Benchmarking robustness of automated CT pancreas segmentation: achieving human-level reliability through human-in-the-loop optimization

Radiology |

DOI | PDF

Background

Deep learning–based pancreas segmentation in CT has advanced rapidly yet remains evaluated primarily with mean overlap metrics that fail to capture robustness—defined as the proportion of cases reaching human-level performance. Models performing well on mean Dice or surface metrics can still fail unpredictably across scanners or anatomies. Because early detection and quantitative biomarkers rely on consistent segmentation, robustness is critical for clinical deployment.

Purpose

To systematically evaluate the robustness of deep learning models for pancreas segmentation relative to human readers and to investigate an active learning strategy to improve reliability.

Materials and Methods

We retrospectively assembled 903 venous-phase CT scans from patients with presumed normal-appearing pancreases and without known pancreatic disease (2005-2023), split into 803 for training/validation and 100 healthy test cases. Each test case had 4 independent human segmentations. Inter-reader variability on this healthy-only test set defined the empirical human distribution, providing an upper-bound estimate of robustness. We introduced a Fractional Threshold (FT) metric, measuring the proportion of model predictions exceeding the minimum human performance. Robustness was assessed across models trained from scratch, fine-tuned, or pretrained, including both normal and abnormal cases. An active learning approach identified high-uncertainty predictions for human revision.

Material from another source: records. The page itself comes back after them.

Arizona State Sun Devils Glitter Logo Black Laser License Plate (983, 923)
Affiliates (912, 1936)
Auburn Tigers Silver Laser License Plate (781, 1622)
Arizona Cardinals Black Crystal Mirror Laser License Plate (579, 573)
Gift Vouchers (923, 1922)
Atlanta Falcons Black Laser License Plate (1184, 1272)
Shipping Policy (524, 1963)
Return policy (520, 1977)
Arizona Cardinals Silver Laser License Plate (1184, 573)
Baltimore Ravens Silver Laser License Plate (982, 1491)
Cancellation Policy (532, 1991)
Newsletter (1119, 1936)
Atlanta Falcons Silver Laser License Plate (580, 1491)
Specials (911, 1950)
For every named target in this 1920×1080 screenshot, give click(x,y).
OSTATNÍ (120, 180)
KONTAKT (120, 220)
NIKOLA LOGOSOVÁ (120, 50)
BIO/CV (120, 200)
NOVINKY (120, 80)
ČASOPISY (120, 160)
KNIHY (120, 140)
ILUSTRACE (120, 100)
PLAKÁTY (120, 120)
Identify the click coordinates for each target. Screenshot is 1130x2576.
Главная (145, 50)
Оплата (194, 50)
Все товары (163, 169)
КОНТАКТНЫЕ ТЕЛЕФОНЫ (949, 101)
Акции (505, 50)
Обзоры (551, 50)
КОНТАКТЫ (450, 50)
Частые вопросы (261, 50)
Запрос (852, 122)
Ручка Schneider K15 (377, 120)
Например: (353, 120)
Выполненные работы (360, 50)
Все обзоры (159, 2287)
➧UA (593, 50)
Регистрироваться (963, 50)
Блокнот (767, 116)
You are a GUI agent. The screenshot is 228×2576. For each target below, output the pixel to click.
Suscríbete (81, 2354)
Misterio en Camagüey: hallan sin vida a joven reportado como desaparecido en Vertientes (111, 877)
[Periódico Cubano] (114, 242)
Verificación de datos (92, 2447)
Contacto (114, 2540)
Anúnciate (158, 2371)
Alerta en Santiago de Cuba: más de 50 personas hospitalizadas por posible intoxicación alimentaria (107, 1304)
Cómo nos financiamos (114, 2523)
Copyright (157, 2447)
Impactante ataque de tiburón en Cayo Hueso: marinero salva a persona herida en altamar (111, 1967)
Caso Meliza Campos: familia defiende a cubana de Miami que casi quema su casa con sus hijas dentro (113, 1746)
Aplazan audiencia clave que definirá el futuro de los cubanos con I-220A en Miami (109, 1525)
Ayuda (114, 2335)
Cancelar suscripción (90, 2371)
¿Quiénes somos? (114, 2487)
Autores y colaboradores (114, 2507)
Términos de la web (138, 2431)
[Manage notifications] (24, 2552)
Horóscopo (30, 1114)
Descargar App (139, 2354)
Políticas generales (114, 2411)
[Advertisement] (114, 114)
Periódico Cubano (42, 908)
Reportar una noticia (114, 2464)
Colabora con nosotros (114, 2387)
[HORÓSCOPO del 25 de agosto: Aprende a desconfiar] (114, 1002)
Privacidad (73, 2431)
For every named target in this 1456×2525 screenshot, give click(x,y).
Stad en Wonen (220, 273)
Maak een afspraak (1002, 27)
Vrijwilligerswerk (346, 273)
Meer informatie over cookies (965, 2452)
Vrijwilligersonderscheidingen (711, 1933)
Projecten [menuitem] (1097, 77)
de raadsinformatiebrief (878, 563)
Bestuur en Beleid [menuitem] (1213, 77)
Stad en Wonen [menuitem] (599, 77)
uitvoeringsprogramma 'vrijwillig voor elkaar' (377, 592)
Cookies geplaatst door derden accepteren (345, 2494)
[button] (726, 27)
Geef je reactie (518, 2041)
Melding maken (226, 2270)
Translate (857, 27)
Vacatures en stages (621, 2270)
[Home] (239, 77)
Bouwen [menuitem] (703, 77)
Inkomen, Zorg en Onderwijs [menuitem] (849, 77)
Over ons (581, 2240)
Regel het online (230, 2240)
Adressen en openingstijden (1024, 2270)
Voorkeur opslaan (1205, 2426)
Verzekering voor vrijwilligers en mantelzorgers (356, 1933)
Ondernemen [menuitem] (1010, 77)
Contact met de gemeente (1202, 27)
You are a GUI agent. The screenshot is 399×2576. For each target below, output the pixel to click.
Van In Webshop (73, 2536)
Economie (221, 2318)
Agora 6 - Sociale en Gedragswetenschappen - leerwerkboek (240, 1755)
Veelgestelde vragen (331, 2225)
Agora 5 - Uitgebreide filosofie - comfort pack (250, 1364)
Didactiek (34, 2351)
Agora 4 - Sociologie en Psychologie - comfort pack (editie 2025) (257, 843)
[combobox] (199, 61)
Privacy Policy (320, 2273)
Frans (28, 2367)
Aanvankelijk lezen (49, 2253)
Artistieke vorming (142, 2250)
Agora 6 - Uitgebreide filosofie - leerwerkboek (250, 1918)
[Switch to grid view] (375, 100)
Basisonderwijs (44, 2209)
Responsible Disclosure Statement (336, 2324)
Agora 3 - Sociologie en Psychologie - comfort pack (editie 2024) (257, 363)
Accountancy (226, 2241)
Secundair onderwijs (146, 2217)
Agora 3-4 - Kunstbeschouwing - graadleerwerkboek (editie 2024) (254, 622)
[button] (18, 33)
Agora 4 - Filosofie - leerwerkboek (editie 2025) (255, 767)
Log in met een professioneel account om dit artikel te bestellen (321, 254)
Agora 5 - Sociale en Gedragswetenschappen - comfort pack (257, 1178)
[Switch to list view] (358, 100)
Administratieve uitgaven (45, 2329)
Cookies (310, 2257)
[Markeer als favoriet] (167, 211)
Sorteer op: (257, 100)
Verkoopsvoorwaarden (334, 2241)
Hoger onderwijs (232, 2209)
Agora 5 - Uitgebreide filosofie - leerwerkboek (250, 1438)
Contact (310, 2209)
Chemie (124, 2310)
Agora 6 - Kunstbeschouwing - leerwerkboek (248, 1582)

Statistical comparisons were performed using the Wilcoxon signed-rank and proportions Z-tests.

Results

The best model, a 3-dimensional U-Net trained from scratch, achieved a Dice Similarity Coefficient (DSC) of 0.88 ± 0.04 and Normalized Surface Dice (NSD) of 0.77 ± 0.09, approaching human-level segmentation (DSC = 0.89 ± 0.03; NSD = 0.75 ± 0.07). However, FT for DSC and NSD remained lower than human performance in most cases, indicating persistent model variability. Human-in-the-loop revision of acquisition-flagged outliers increased FT to 0.99, with an average time of 1.54 minutes per case, corresponding to a 23-fold workload reduction.

Conclusion

Automated pancreas segmentation reduces workload but remains constrained by tail-case failures. Active learning enhances model reliability, bridging the gap between artificial intelligence and human-level performance.